== Extract ==
<<<<

This application performance lifecycle approach helps hybris partners provide higher quality releases with reduced resources so that customers enjoy high performance releases in a shorter amount of time.

The new component of their partnership, a partnership first announced in 2011, builds on Compuware dynaTrace Production Edition's position as the only APM solution certified by hybris to deeply monitor the hybris platform.

hybris, which delivers enterprise software and on-demand solutions for eCommerce, omni-channel commerce, master data management and order management, is extending its partnership with Compuware to bring down service and support costs, improve project roll out time and ensure pristine quality of eCommerce projects. By sharing best practices built around hybris' recommended APM technology, developers and QA professionals building applications on the hybris platform can better understand how their code behaves and interacts with the hybris framework, the hybris APIs and the hybris classes to solve complex application problems quickly to ensure optimal performance and bug reduction.

"Our partnership with Compuware APM greatly supports us in our mission to deliver successful hybris implementations for our customers," said Pat Finn, VP of Channels, Americas, at hybris. "Compuware APM helps its customers proactively spot and solve application performance issues before users are impacted, even in the most complex, multi-tier applications. This insight is vital in enabling them to tune-up their most critical applications from the user's perspective, increasing loyalty, revenue and brand image. Married with our industry acclaimed hybris Commerce Suite, this alliance will provide a winning formula for our customers."

>>>>

== Your tasks ==
1. Reproduce the passage from the hybris and Compuware announcement verbatim, starting at "The new component" and ending at "the hybris platform.".
2. Answer these questions from the hybris and Compuware announcement:
(a) In what year was the partnership first announced?
(b) What is Pat Finn's title at hybris?
(c) Which product is the only APM solution certified by hybris to deeply monitor the hybris platform?

== Dataset content ==
<<<<

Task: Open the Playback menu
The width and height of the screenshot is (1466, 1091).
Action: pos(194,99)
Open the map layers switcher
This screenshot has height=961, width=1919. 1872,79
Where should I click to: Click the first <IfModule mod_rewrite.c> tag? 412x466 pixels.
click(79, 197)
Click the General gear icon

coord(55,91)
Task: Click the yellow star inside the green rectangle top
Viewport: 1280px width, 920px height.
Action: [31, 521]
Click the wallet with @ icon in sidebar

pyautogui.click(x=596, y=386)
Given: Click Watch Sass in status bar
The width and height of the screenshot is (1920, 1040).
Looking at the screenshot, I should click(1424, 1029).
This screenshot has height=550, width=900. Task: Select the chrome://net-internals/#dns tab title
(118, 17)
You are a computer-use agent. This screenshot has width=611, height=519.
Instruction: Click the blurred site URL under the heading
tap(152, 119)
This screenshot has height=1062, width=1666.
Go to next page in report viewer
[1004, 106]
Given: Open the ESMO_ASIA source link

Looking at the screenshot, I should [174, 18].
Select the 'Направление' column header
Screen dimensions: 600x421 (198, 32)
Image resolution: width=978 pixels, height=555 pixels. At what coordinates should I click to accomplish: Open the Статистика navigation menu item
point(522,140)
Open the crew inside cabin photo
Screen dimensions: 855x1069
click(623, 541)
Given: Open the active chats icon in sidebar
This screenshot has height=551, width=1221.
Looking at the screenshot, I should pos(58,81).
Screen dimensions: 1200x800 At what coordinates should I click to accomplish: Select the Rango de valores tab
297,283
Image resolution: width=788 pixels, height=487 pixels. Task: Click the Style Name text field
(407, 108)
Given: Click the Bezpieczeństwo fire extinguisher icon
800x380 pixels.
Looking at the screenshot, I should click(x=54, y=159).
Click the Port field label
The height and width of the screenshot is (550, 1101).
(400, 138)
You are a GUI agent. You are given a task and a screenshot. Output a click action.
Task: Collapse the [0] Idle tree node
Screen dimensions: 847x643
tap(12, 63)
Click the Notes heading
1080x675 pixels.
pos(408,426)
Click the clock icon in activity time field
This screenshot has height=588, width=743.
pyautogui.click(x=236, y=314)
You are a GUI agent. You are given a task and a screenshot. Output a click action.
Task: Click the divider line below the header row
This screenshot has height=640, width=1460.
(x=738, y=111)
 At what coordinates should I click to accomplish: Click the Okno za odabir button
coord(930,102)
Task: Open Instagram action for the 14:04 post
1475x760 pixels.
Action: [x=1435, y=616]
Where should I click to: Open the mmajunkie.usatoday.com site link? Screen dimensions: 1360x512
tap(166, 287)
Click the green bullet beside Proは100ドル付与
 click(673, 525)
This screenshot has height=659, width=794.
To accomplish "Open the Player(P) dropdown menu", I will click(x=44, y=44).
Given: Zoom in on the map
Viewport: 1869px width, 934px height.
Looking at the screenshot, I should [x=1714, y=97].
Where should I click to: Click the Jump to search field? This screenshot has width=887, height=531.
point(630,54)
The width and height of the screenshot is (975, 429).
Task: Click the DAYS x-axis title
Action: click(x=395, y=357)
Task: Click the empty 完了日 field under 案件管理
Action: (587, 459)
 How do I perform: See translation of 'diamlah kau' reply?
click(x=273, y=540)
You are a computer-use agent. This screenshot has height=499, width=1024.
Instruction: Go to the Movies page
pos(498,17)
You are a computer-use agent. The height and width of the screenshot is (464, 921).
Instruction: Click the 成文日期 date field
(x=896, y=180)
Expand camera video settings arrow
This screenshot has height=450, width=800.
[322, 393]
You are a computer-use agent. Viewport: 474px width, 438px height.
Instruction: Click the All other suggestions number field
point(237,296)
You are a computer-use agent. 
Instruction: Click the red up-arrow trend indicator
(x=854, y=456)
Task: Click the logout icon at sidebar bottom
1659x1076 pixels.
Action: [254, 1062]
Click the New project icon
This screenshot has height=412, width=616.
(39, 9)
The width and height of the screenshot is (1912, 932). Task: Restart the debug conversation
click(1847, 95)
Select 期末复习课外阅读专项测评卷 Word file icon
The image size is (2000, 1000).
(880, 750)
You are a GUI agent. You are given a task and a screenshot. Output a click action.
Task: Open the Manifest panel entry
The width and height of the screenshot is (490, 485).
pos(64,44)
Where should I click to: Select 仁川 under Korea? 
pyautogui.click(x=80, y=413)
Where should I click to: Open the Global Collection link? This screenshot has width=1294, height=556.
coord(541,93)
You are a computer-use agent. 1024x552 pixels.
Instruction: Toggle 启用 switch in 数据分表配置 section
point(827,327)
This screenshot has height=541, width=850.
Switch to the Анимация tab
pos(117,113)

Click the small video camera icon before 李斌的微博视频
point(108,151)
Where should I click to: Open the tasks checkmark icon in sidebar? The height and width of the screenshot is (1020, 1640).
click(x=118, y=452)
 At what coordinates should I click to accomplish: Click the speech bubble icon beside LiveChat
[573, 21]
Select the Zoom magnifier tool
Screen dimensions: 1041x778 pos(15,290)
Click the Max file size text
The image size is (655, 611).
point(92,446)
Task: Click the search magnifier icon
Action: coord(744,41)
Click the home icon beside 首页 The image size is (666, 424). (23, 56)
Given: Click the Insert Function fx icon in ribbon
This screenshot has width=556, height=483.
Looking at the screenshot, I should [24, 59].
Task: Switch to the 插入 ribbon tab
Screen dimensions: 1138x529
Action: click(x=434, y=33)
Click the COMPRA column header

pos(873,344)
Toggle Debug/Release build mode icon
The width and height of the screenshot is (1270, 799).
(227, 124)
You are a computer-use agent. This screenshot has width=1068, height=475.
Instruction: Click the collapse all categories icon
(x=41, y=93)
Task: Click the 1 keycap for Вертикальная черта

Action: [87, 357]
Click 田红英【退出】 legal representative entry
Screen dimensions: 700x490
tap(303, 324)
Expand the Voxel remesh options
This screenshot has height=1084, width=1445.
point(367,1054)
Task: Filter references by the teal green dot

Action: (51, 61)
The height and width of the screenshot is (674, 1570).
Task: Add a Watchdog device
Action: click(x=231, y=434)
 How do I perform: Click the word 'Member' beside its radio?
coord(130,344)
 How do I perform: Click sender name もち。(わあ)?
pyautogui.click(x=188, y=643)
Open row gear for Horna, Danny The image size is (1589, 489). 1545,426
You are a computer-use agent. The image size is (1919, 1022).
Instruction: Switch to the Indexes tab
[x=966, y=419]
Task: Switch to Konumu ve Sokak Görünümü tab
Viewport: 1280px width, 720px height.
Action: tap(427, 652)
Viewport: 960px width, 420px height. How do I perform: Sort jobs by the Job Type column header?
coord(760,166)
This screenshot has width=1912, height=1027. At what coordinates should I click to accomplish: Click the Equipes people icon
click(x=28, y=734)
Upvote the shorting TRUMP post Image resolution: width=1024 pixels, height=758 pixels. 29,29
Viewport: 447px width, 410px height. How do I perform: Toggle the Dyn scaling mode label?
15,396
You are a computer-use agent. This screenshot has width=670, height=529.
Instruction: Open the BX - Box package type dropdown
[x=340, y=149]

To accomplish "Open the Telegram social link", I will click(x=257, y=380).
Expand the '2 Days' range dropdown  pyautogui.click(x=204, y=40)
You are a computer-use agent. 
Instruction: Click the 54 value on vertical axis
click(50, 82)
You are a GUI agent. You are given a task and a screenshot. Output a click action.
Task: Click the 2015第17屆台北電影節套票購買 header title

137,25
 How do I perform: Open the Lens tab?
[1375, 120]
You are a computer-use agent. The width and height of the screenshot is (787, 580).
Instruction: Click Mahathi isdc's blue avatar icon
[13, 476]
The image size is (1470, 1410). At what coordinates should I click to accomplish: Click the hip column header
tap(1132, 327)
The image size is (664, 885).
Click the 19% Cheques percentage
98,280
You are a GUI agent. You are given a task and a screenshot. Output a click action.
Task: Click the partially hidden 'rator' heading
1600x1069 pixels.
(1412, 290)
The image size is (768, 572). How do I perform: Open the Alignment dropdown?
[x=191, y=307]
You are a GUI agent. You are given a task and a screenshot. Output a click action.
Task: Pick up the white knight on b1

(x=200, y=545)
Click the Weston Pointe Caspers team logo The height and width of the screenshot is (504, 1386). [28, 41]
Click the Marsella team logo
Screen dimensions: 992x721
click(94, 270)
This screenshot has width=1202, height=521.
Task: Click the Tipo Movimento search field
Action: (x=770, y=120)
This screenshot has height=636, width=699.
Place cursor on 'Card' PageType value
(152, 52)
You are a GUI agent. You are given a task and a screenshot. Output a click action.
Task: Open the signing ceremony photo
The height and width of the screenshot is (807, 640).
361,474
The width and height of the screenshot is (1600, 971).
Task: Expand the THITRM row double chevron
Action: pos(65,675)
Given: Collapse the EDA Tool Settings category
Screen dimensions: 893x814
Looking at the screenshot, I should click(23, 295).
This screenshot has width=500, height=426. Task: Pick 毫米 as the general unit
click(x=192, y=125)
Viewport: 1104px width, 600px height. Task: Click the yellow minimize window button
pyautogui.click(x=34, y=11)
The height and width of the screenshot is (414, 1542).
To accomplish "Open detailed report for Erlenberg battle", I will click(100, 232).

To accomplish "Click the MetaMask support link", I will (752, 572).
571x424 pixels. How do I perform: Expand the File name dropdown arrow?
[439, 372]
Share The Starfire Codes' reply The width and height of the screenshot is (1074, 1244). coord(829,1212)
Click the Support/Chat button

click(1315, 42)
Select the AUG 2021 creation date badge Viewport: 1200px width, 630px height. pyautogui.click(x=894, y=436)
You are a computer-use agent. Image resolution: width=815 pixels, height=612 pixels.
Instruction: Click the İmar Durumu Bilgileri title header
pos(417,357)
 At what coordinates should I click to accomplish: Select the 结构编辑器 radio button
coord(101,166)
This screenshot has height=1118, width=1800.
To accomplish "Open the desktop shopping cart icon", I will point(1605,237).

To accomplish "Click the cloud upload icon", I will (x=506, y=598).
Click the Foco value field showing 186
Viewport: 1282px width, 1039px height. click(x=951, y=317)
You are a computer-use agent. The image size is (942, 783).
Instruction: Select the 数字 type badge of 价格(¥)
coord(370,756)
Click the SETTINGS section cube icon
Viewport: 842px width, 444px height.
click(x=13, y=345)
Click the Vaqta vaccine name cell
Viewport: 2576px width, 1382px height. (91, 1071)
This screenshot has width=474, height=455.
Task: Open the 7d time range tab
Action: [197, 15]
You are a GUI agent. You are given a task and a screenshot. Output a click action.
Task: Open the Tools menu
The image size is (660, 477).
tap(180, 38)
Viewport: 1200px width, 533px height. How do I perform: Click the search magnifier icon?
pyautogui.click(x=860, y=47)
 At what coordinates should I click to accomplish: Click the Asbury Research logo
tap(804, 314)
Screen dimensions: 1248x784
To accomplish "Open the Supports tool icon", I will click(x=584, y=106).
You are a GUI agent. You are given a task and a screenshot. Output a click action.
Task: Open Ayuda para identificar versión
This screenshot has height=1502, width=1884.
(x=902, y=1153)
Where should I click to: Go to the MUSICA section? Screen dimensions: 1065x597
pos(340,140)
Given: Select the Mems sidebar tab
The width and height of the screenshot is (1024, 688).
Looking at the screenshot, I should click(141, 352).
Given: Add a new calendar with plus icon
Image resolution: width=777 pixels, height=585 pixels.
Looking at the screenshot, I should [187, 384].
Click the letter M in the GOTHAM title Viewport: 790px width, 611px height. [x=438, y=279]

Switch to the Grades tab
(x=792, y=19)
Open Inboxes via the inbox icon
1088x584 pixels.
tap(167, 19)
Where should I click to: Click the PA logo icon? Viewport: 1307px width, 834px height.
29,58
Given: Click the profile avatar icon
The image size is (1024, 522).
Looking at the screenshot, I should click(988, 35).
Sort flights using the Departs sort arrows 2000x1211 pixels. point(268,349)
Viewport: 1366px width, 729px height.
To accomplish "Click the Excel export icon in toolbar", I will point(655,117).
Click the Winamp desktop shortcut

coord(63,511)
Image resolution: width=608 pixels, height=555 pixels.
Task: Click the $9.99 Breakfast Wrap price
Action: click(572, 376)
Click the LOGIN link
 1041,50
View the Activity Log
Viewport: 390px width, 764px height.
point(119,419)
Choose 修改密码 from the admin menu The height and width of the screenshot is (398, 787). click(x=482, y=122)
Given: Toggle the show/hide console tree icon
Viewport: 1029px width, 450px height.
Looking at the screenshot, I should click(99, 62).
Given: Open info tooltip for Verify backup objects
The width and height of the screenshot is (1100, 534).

>>>>

== Solutions to the exercise ==
1.
The new component of their partnership, a partnership first announced in 2011, builds on Compuware dynaTrace Production Edition's position as the only APM solution certified by hybris to deeply monitor the hybris platform.

2.
(a) 2011
(b) VP of Channels, Americas
(c) Compuware dynaTrace Production Edition